2. La conmemoración hoy de todos los fieles difuntos nos lleva lógicamente a meditar en la muerte, este hecho misterioso y desconcertante, que conocemos todos bien, pero que quizá a veces tratamos de apartar del horizonte de nuestra conciencia como un pensamiento inoportuno y molesto, creyendo que así se lleva una vida más serena. Sucede así que hasta en ciertas circunstancias -por ejemplo ciertas enfermedades graves- en las que viene espontáneamente tal pensamiento, se trate más bien de alejarlo de nosotros y de los demás, creyendo quizá así ser piadosos y delicados. Deberíamos quizá preguntarnos, también nosotros cristianos, si, cómo y cuánto sabemos pensar en la muerte.
Con todo, una de las verdades fundamentales de nuestro Credo ¿no es quizá una cierta concepción sobre la muerte? ¿No ofrece nuestra fe una luz decisiva sobre el significado y, podríamos decir, sobre el valor de la muerte? De hecho, precisamente así es, queridos hermanos y hermanas: para nosotros cristianos, es y permanece como un hecho negativo, hacia el que se rebela nuestra naturaleza: sin embargo, como sabemos, Cristo supo hacer de la muerte un acto de ofrecimiento, un acto de amor, un acto de rescate y de liberación del pecado y de la misma muerte. Aceptando cristianamente la muerte vencemos para siempre a la muerte.

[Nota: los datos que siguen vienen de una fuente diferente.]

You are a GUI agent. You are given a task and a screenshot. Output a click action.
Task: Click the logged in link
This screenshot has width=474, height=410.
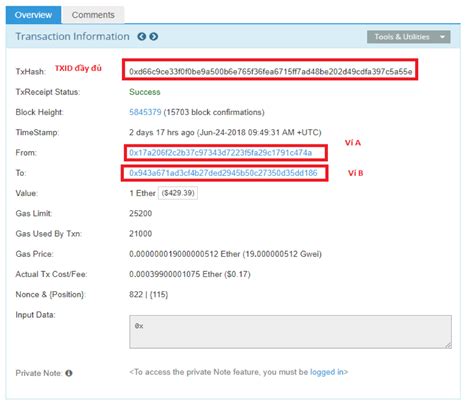(x=327, y=372)
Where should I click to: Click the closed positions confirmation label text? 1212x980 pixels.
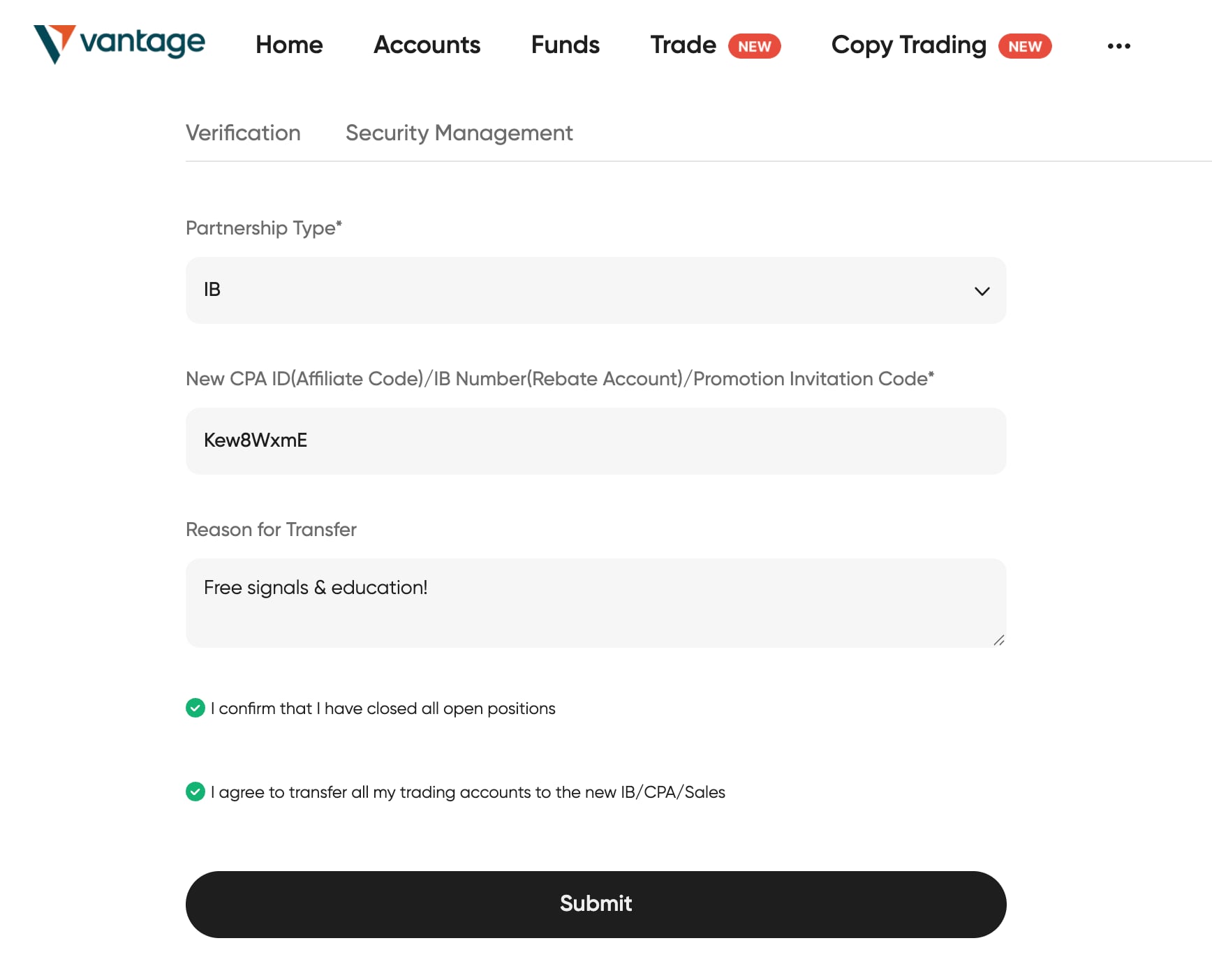pyautogui.click(x=383, y=708)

3. ¿Qué pedimos, queridos hermanos, para nuestros difuntos? ¿Qué esperamos? Su liberación de todo mal, tanto de la culpa como del sufrimiento. Es la esperanza inspirada por la palabra indestructible de Cristo y por el mensaje trascendente de la Sagrada Escritura. El cristianismo es victoria final y cierta sobre toda forma de mal: sobre el pecado, primeramente, y "en el último día" sobre la muerte y sobre todo sufrimiento.
Aquí abajo nuestra liberación comienza con la del pecado, que es lo fundamental y la condición para todo lo demás. Queda el sufrimiento, como medio de expiación y rescate. Pero si morimos en gracia de Dios, sabemos con certeza que entraremos en la vida y en la felicidad y que nuestra alma se unirá un día a ese cuerpo que fue deshecho por la muerte, para que también él participe, de alguna forma, de la visión beatífica del paraíso.
4. "El Señor es mi luz y mí salvación, / ¿a quién temeré? / El Señor es la defensa de mi vida, / ¿quién me hará temblar? / Una cosa pido al Señor, / eso buscaré: / habitar en la casa del Señor / por los días de mi vida" (Sal 26/27, 1. 4 ).
La vida de aquí abajo no es un camino hacia la muerte, sino hacia la vida, hacia la luz, hacia el Señor. La muerte, empezando por la del pecado, puede y debe ser vencida.
Oremos por nuestros hermanos y hermanas que nos han precedido en el camino aquí combatiendo la "buena batalla" de la fe y pidamos por ellos: "Dales Señor el descanso eterno, / y brille para ellos la luz perpetua".
Les recordamos así para que estén en el descanso, en la paz. Para que puedan gozar de los frutos de sus fatigas y renuncias. Para que sus sufrimientos no hayan sido vanos. Para que gocen lo que desearon "Habitar en la casa del Señor por los días de su vida".
Con mi bendición.
Saludos
A todas las personas, familias y grupos procedentes de los diversos países de América Latina y de España imparto con afecto la bendición apostólica.